Segment Start: MATERIAL FOR THIS TASK
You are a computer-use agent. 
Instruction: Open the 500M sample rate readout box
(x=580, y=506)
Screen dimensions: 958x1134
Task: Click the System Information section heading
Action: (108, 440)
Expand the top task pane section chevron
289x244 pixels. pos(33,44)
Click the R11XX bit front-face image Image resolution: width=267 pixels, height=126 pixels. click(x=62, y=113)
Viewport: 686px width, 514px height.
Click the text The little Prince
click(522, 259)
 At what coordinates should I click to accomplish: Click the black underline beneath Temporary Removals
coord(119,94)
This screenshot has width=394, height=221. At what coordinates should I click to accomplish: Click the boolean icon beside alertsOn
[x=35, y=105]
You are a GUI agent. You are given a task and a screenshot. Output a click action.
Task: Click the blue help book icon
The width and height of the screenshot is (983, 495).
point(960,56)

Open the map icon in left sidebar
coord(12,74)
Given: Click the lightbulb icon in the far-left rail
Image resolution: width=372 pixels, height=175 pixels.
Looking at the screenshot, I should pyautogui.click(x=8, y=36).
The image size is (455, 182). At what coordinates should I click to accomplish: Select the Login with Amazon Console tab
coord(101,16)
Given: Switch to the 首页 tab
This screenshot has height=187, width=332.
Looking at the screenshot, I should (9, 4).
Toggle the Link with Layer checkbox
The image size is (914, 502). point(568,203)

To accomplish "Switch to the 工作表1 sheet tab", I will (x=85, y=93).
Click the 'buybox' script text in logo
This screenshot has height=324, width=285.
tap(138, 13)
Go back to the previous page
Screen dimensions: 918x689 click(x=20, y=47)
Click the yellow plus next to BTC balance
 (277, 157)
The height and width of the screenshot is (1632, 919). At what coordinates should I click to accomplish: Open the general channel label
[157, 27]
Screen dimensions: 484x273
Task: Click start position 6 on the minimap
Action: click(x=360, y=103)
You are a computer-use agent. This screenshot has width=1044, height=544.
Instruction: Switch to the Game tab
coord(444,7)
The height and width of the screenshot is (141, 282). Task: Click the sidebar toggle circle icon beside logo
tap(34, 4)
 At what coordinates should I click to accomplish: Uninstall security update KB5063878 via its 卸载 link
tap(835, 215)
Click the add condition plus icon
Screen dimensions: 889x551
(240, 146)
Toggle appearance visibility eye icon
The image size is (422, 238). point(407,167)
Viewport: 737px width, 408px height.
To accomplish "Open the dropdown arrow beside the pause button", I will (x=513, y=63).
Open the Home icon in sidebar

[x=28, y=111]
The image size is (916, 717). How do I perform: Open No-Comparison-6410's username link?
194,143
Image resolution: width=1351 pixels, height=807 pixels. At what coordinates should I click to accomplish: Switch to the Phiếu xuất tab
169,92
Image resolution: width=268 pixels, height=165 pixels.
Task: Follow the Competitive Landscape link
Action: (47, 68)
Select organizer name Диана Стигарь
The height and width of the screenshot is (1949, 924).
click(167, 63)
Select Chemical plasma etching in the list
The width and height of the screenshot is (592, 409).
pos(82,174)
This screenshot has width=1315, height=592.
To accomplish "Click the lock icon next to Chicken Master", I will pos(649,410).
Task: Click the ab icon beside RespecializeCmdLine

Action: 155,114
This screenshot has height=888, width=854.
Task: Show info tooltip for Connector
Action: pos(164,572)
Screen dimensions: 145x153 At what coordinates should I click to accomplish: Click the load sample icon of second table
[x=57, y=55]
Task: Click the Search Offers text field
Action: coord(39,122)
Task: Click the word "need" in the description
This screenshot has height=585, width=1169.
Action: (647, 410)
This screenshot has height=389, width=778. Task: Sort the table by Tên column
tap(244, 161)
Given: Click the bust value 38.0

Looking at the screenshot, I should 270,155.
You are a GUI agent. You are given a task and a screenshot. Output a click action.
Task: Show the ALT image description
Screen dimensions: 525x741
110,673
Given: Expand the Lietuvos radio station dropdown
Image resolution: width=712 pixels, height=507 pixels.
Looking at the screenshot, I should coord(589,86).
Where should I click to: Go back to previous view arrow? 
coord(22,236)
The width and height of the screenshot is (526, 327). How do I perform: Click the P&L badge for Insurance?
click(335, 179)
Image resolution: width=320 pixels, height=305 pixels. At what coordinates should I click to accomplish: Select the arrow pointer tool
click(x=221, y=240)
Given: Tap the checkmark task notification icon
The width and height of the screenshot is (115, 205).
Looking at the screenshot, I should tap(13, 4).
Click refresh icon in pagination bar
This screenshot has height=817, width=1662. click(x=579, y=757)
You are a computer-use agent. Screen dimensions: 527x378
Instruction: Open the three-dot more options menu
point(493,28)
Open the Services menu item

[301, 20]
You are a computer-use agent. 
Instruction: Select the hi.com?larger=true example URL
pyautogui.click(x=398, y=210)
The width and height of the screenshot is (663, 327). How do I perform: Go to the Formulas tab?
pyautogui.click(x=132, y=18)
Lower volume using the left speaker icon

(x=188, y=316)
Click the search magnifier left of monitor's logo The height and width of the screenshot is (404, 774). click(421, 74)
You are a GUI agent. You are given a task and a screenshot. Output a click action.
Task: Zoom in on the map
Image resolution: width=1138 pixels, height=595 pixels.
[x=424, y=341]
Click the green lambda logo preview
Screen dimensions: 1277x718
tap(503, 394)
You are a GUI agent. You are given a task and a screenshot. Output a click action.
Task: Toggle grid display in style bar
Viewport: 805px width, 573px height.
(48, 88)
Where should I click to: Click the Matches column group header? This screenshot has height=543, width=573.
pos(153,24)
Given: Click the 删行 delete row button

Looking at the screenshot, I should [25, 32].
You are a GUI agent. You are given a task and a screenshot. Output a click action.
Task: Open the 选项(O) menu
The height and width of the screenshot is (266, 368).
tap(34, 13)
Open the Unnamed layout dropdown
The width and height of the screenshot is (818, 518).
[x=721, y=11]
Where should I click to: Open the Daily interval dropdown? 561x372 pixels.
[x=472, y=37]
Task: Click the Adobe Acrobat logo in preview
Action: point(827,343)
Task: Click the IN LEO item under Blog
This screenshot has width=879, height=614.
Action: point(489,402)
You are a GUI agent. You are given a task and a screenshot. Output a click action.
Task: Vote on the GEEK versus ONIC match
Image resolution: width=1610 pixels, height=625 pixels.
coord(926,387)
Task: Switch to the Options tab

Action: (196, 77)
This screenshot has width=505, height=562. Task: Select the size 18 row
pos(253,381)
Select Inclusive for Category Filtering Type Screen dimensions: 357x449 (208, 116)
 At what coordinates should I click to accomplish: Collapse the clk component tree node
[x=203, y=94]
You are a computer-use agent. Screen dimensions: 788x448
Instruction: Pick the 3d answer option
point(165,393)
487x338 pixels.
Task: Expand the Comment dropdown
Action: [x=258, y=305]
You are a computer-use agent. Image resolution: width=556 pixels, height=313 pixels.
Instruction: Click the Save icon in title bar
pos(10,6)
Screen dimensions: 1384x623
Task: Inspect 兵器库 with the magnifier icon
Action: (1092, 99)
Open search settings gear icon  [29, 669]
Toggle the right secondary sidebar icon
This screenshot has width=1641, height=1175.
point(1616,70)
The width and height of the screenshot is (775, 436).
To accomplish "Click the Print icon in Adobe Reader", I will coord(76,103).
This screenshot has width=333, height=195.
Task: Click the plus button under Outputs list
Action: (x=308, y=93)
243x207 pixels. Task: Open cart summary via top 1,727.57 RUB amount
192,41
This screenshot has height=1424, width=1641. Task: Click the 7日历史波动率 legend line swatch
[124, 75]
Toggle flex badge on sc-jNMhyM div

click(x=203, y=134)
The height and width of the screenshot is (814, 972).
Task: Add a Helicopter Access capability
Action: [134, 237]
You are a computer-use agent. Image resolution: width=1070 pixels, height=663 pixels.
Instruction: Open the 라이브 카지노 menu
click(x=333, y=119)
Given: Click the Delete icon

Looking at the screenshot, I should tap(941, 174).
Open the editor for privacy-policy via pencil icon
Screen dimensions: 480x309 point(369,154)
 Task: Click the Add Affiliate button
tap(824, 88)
Segment End: MATERIAL FOR THIS TASK
### WHAT THE TASK REQUIRES
In the data above, find each line where the string "computer" appears, then copy it.

### ANSWER BOX
You are a computer-use agent. 
You are a computer-use agent. This screenshot has width=1044, height=544.
You are a computer-use agent. Screen dimensions: 527x378
You are a computer-use agent. 
You are a computer-use agent. Screen dimensions: 788x448
You are a computer-use agent. Image resolution: width=556 pixels, height=313 pixels.
You are a computer-use agent. Image resolution: width=1070 pixels, height=663 pixels.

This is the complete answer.